Dele, ela herdou e desenvolveu com maestria a técnica da modelação. Segundo uma formulação clássica, modelar distingue-se de esculpir porque o primeiro procedimento opera por adição e o segundo, por subtração.
O resultado são imagens cuja expressividade e movimento dir-se-iam brotar das entranhas da matéria manipulada.
Essa expressividade da matéria ganha outro sentido em função da escala da obra realizada. As conquistas de Claudel, a bem dizer mais por injunções financeiras do que por opção estética, se deram no terreno do pequeno formato, cujo apelo à contemplação é totalmente distinto da escultura monumental, que prevalecia em sua época. Enquanto esta ergue nossa vista, desprende-a da linha do horizonte, onde por atavismo telúrico a deixamos pousada, a obra de pequena escala nos convida ao mergulho em profundidade.
Contemplar as obras de Claudel implica um olhar de vocação intimista, uma experiência obtida em uma espacialidade de âmbito restrito, fechado, onde só cabem o espectador e a obra. Nelas, o olhar se desenvolve pelo esquadrinhamento da superfície, inventariando seus acidentes, deslizando pelos sulcos e variações de textura e luminosidade. Situações que ela soube explorar com profundidade, seja pela tematização da face sombria de nosso mundo interior, seja pelo requinte em mesclar materiais como o bronze, o mármore e o ônix.
A força da obra de Claudel reside na maneira como ela tirou partido desses elementos, tensionando-os, com mais ou menos sutileza, sempre com vistas a realçar as imagens de erotismo, dor, abandono, súplica, solidão, decadência e morte que são presenças recorrentes em sua obra.
Sua trajetória balança entre o naturalismo dramático e o acento fantástico, com bons resultados nos dois caminhos. Em ambos os casos o tensionamento é a tônica, como se pode ver nas obras em que a limpidez de acabamento contrasta com a nudez crua de um corpo ou naquelas em que a própria imagem traz a dor estampada. Para alcançar esse efeito ela combina tratamentos diversos na mesma matéria: deixa-a lisa ou crispada; ou então faz uso de estruturas compositivas em que prevalecem movimentados vetores diagonais.

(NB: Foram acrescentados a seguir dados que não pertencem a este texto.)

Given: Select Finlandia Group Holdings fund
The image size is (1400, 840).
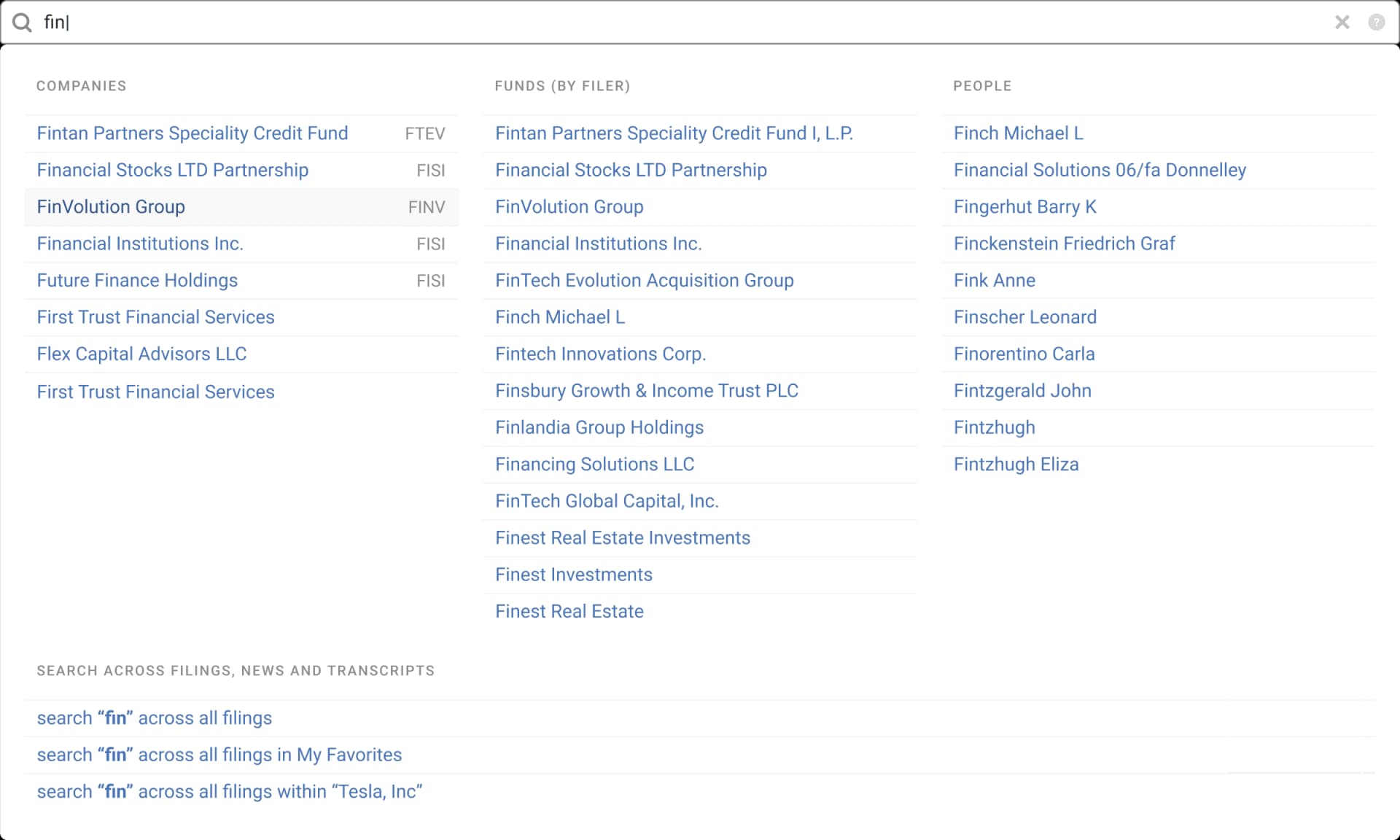Looking at the screenshot, I should click(x=599, y=427).
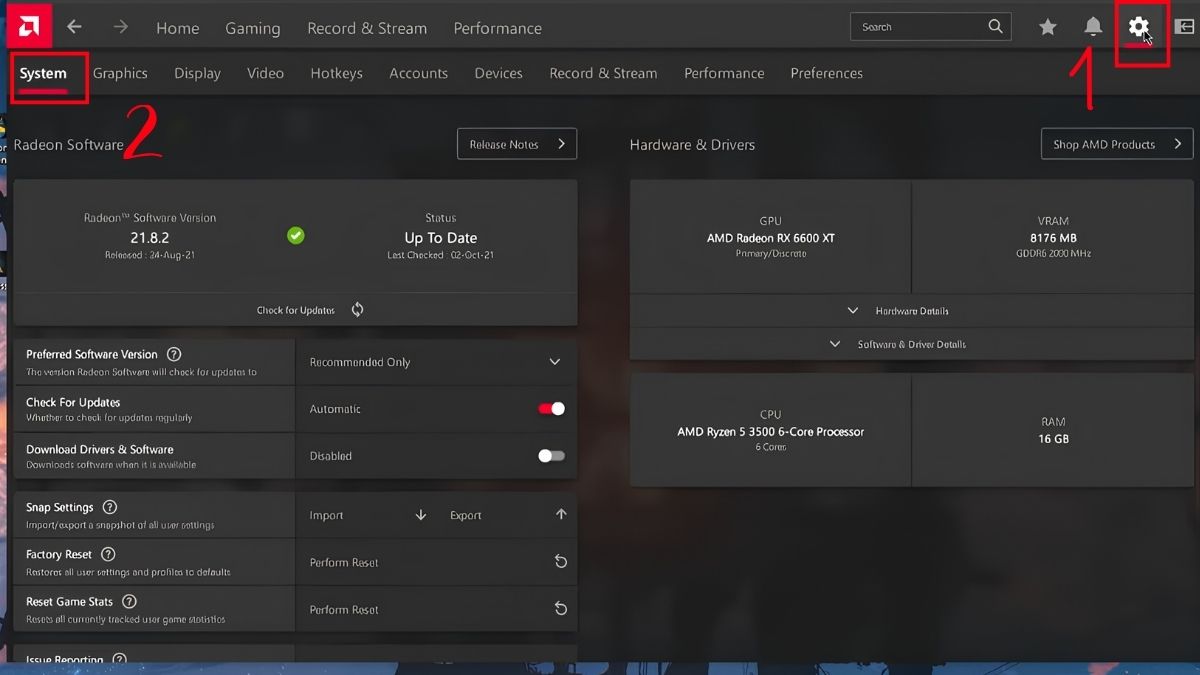1200x675 pixels.
Task: Switch to the Graphics tab
Action: [x=120, y=73]
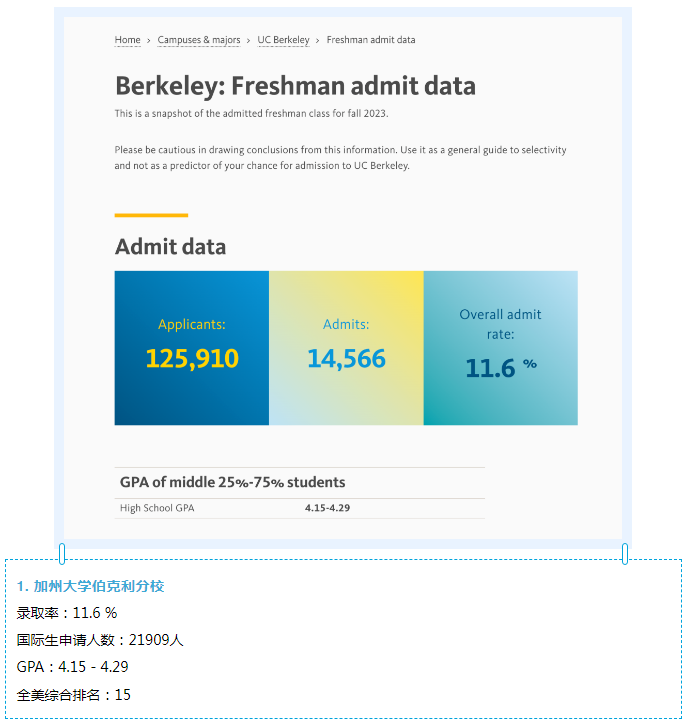Image resolution: width=688 pixels, height=723 pixels.
Task: Click the Overall admit rate 11.6% tile
Action: tap(500, 348)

A poética de Camille Claudel assenta-se sobre um solo movediço, onde a planura previsível e desejada está sempre prestes a ser destruída, seja porque há algo para além de nosso controle, seja porque qualquer solo que pisamos é uma tela fértil para nossas projeções. Por isso são fascinantes as metamorfoses que seus poucos e recorrentes temas vão tendo, a maneira como submergem sob o orgânico. É o caso dos corpos que parecem engastados em rochas e troncos; os cabelos que vão se medusando; as imagens de envelhecimento e corrosão; os ambientes que pensávamos adormecidos e que repentinamente despertam para se insurgirem contra as pessoas.